There's only about four and a half weeks left in the calendar year, and the deadline for this fiscal cliff thing is January 1.  And what are our nation's leaders doing?  Throwing ridiculous plans back and forth at each other, and haranguing each other when the ridiculous plans are rejected for being unreasonable.

Meanwhile, the kitchen is going up in flames.  When the kitchen is on fire is not the time to begin the debate over dry-chemical vs. Halon fire extinguishers.  Just grab one and start spraying.  Worry about the pros and cons later.

But this is where we are: we knew this fiscal cliff thing was coming, we've known it for years.  Some of the triggers that will set the fiscal cliff in motion are over ten years old - from the Bush era.  Republicans who whine and gripe about the economy under Obama should be well aware that the economy was going on long before Obama, and Democrats who similarly gripe about how the economy fared under Clinton - wait, it did great under Clinton.  Never mind!

Now I see on the news that the Obama administration is perfectly willing to go over the fiscal cliff.  I say, go for it.  The budget is crazily out of balance and a Republican-heavy Congress isn't likely to make things easy for anything the White House has to offer.

I say, when things get harrowing sometimes it's easiest to just lay back and be harrowed.

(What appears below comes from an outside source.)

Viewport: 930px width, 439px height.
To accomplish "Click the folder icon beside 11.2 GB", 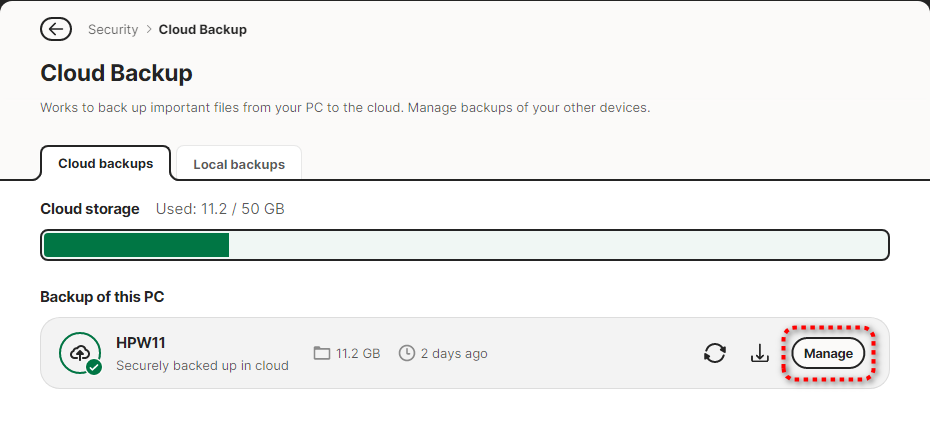I will click(x=321, y=353).
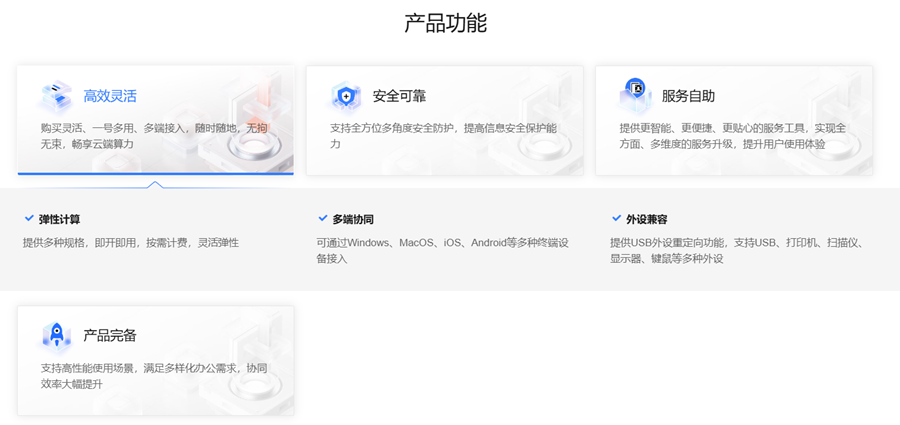Click the 弹性计算 heading
900x425 pixels.
pyautogui.click(x=60, y=219)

Historically, unemployment rates under Democratic presidents tend to be significantly better than they are under Republican ones -an average of 4.3% vs 6.1%.  I think we're probably going to come out of this okay, but it's going to hurt for a while.  Don't fear the fiscal cliff - it might be difficult, but we'll be better off at the end of it.

It's just embarrassing to me as an American that we're handling things the way we are.  None of this is a surprise, but now that it's here everybody is acting as if it were an emergency.  Lax behavior has set the sofas on fire, now let's put the damned fire OUT and get back to a normal life.